If you want to use the command-line, instead of the PlatformIO IDE, instructions are here.
The WPA supplicant file may contain multiple groups of ssid and password, optionally separated by a blank line. Whhen the device boots, it scans for WiFi stations, and attempts a connection to the first ssid that is listed in the supplicant file that is in this scan. If this connection fails, it does not attempt any other connections, so an invalid password for a valid ssid will prevent connection to networks that are listed lower in the file.
Note that the ESP32 can't connect to 5 GHz WiFi networks.
The code is currently specific to the ESP32. Porting it to another board that supports the Arduino APIs requires at least these changes:
- The persistent configuration code uses SPIFFS. If this is not available, use the Flash API.

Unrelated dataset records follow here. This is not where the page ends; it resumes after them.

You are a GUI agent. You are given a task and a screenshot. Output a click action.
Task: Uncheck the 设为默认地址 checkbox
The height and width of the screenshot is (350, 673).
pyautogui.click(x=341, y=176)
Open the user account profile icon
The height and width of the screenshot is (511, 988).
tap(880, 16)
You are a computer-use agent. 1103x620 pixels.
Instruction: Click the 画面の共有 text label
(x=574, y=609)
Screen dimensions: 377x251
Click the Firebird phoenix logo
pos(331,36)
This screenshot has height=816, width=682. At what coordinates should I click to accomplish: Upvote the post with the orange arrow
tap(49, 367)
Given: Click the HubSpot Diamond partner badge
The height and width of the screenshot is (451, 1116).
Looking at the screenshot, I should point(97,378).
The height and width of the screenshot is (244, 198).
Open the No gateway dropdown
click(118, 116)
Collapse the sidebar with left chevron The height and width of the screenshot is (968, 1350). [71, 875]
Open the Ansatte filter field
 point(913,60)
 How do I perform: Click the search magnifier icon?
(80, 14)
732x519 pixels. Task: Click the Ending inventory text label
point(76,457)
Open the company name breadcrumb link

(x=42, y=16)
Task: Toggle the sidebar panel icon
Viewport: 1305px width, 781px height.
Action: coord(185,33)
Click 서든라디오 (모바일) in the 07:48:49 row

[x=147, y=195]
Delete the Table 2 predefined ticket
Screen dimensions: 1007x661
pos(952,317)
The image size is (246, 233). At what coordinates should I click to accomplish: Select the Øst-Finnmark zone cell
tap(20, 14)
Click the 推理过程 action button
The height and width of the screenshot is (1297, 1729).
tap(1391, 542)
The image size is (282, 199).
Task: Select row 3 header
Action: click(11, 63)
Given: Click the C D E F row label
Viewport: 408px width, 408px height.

- The BLE MAC address service publishes the WiFi MAC address. If there is no WiFi MAC address, use the BLE address.
- The BLE Device Name service uses an ESP IDF call set the BLE device name. Wrap this in an #ifdef. Maybe there is another way to do this on other boards? If not, some options are: reboot the board, or live with the fact that the device name change doesn't take effect until the user reboots the board.